[[ Available data open ]]
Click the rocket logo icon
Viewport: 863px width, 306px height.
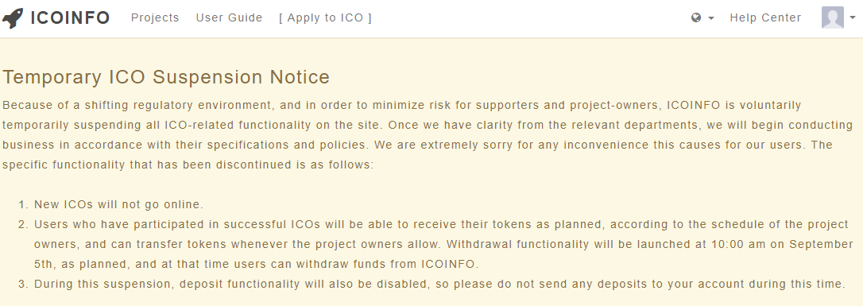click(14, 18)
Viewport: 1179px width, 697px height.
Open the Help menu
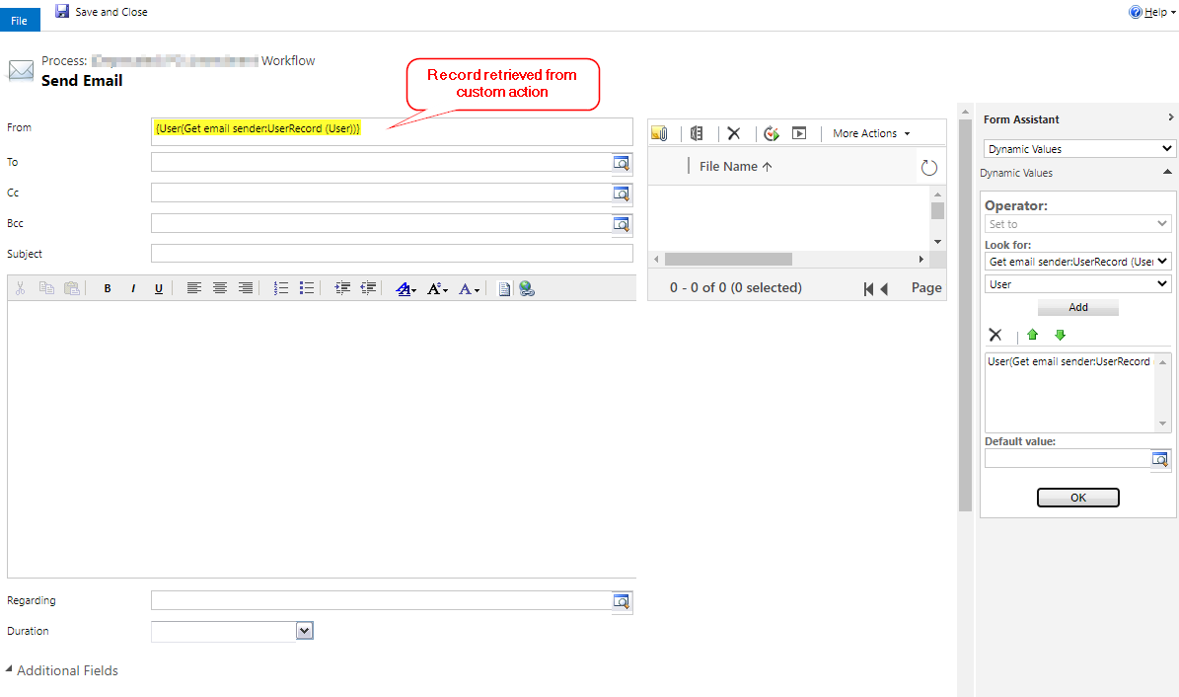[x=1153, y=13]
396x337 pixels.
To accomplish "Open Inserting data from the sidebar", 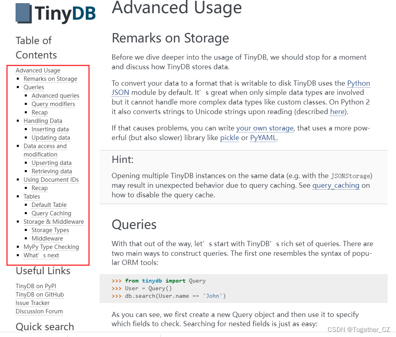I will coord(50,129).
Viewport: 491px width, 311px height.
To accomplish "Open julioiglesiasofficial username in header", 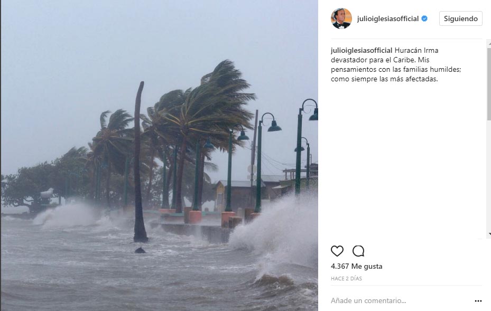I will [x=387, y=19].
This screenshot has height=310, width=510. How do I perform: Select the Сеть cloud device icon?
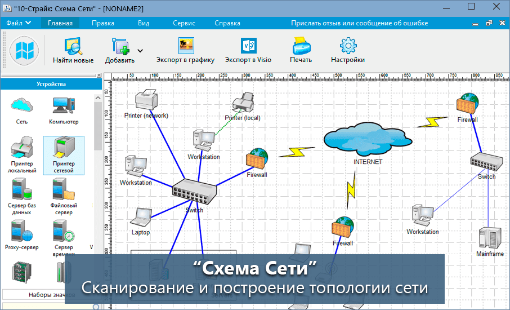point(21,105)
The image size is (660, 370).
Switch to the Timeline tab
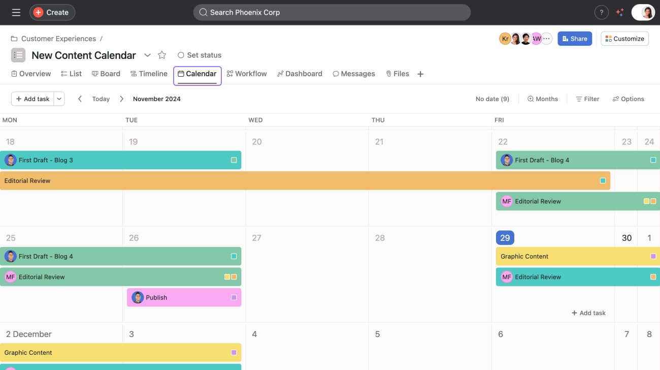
[[ Available data closed ]]
■ **Requirement**: Extract, verbatim and alone, the lines from the line that contains "This screenshot has" to the last line of the records, inclusive; drop any picture.

■ **Expected answer**:
This screenshot has height=310, width=510. How do I perform: Select the Сеть cloud device icon?
point(21,105)
The image size is (660, 370).
Switch to the Timeline tab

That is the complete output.